Fig.9.12 Giardiasis and nodular lymphoid hyperplasia of the small bowel in a 24-year-old woman with dysgammaglobulinemia, recurrent respiratory infections, and constant sprue-like diarrhea. (A) Mucosal pattern within the duodenal bulb and C loop is coarse with some edema of the folds. Duodenal sweep failed to fill out normally on multiple spot films, indicating slight spasm. (B) Abnormal motor activity and sprue-like changes are seen with dilatation of multiple loops of jejunum and ileum, together with segmentation of the barium column and coarsening of the mucosal folds in some areas. (B and C) Mucosa of the entire jejunum and ileum is uniformly studded with numerous tiny, round, polypoid lesions 2 to 3 mm in diameter. These nodules are well outlined in the areas of air-barium contrast. (D) Nodules of lymphoid hyperplasia are also present in the terminal ileum. (From Maurice M. Reeder: Radiology 93:427, 1969).

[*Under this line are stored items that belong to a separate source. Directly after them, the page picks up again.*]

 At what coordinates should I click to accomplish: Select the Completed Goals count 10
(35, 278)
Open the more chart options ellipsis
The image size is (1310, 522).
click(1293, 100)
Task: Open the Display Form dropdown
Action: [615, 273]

Fig 9.13 A,B (A) Gross specimen of the small intestine of a patient with nodular lymphoid hyperplasia in which innumerable small uniform 2 mm to 3 mm polypoid lesions stud the mucosal surface. These nodules account for the multiple round filling defects noted on small bowel series of patients with hypo- or dysgammaglobulinemia. AFIP 69-5421. (B) Photomicrograph of a jejunal biopsy of a patient with dysgammaglobulinemia and nodular lymphoid hyperplasia. Note the circumscribed collections of lymphoid tissue within the lamina propria, causing elevation of the mucosal surface that produces a "polypoid" appearance. The overlying villi are flattened. Higher magnification reveals a mantle of lymphocytes around the germinal centers with only an occasional plasma cell present. The intervening jejunal mucosa is normal. x50. AFIP 68-1025.